Officials at the Department of Health said the proposals would not happen for several years and insisted that patients would always be asked for their permission first.
The Government is currently creating a database of medical files to enable GPs, hospital staff and paramedics to share information to improve treatment for patients.
If they arrive in A&E unconscious or have dementia and have nobody with them staff have no way of knowing whether they have any long-term illnesses or allergies to medication.
From next spring, casualty units will have access to electronic versions of patients’ medical records.
Officials hope to roll this out to NHS 111 call centre workers within a few years.Emma Carr, deputy director of privacy campaign group Big Brother Watch, said: ‘Opening up our medical records to thousands of NHS staff across the country clearly poses a massive risk to patient privacy.
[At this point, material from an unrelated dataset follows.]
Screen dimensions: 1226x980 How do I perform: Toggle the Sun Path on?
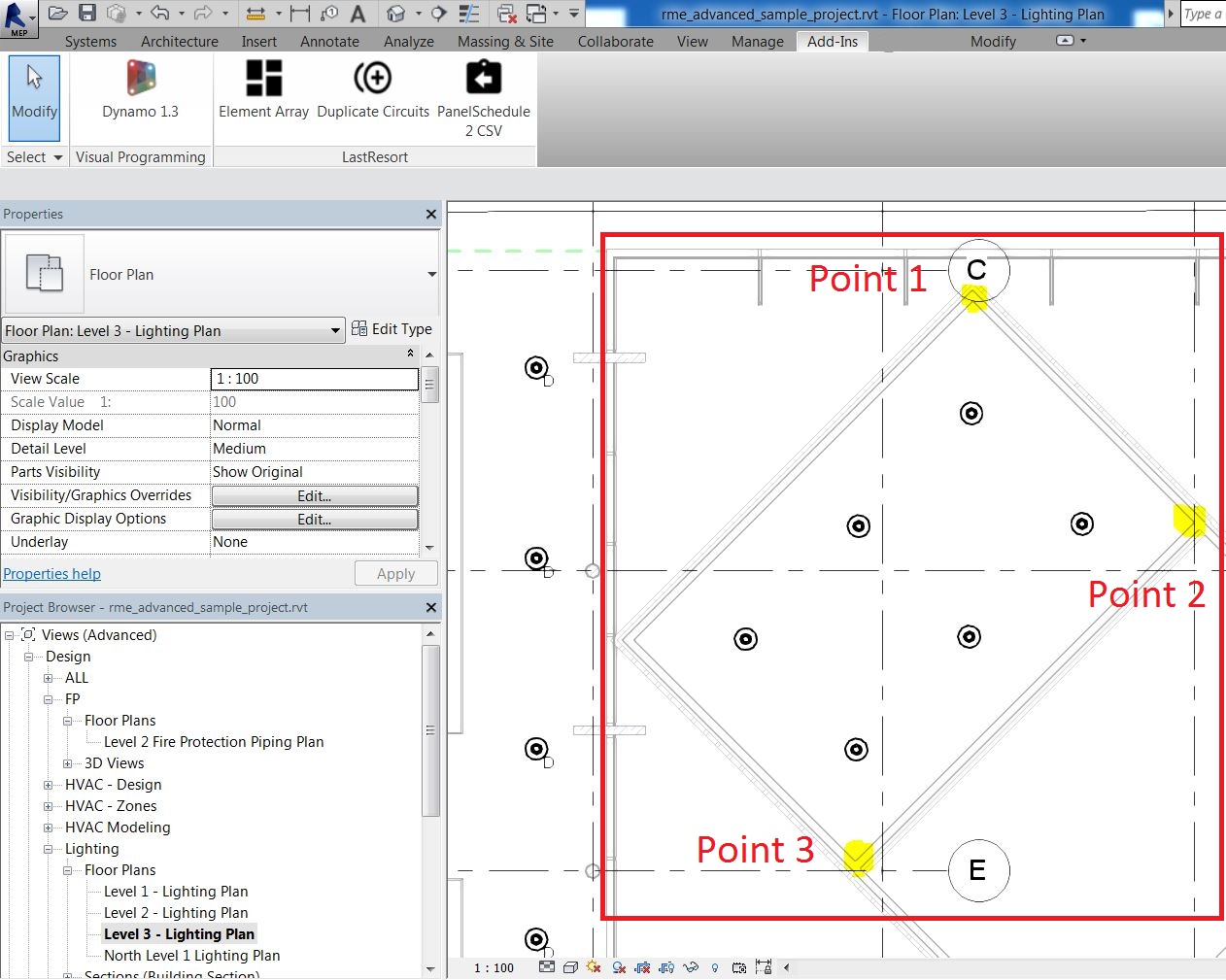pyautogui.click(x=594, y=967)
‘Barely a week seems to go by without a new raft of people being able to access our most intimate medical details yet patients continue to be denied basic information about what is happening or given the choice to opt-out.
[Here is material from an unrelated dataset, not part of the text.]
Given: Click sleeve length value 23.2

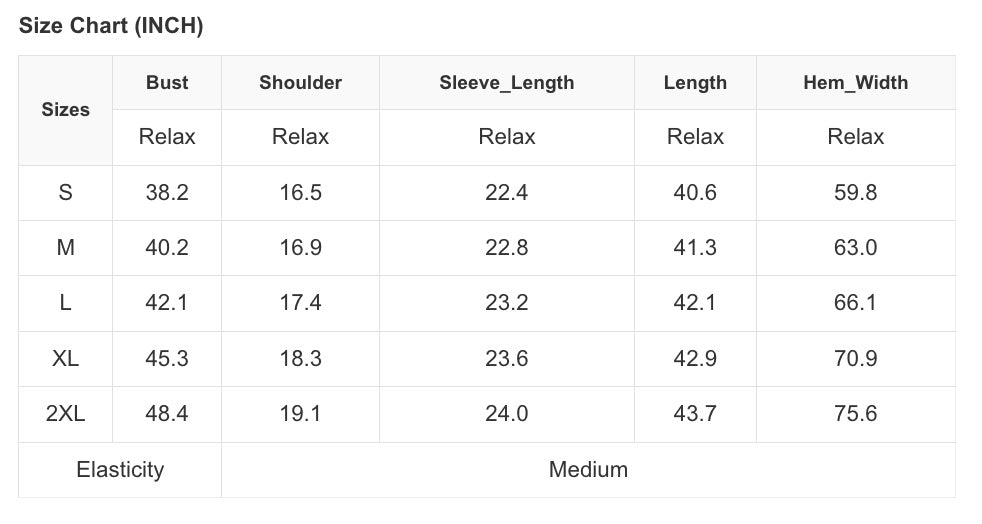Looking at the screenshot, I should pos(506,303).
The new 111 advice line is endangering lives by taking ambulance crews away from real emergencies, it has been claimed
Mr Booth said: ‘Giving a whole bunch of people access to medical records is – in terms of security – a very bad idea.
‘Your doctor has a massive professional duty of care. Someone who is working in a call centre – no matter how much you train them to do call centre tasks – is not going to have the same duty of confidentiality and care to the individual.
‘They may pass on data. If you give more and more people access to medical records how are you going to prevent breaches of security?